__Problem statement__: Search the records for the word "computer". Copy every line where it appears.

__Supplied records__:
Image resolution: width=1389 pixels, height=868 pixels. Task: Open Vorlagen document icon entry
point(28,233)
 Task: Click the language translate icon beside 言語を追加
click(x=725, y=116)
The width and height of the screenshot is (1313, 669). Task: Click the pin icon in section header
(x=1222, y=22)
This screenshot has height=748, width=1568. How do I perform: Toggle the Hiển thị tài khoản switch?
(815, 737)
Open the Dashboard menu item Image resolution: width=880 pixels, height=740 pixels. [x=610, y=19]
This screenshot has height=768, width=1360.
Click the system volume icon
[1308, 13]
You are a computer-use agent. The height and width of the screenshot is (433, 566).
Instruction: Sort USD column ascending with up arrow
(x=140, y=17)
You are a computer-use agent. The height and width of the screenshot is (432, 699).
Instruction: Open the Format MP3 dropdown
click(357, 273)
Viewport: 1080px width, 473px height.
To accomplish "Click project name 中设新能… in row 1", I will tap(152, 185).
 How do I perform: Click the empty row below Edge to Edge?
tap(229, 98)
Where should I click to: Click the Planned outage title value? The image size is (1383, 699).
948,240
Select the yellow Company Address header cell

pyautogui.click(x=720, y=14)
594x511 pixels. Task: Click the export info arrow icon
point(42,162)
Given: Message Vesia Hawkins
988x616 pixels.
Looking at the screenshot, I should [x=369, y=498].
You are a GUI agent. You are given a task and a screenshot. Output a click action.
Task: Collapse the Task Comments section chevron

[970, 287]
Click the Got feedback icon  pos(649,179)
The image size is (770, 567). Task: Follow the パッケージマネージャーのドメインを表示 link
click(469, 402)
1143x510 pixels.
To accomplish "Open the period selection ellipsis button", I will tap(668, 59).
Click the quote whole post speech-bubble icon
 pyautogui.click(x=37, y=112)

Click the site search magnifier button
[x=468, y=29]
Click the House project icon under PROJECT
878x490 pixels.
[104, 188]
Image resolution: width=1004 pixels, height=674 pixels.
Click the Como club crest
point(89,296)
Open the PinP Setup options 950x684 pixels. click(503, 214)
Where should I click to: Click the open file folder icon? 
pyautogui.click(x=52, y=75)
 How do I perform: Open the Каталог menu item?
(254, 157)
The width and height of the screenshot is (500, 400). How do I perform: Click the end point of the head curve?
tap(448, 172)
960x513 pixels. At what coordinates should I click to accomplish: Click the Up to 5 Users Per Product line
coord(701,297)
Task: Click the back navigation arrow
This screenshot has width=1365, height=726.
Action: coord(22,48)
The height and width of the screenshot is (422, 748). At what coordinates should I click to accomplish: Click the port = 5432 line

__Answer to the exercise__:
You are a computer-use agent. The height and width of the screenshot is (433, 566).
You are a computer-use agent. The height and width of the screenshot is (432, 699).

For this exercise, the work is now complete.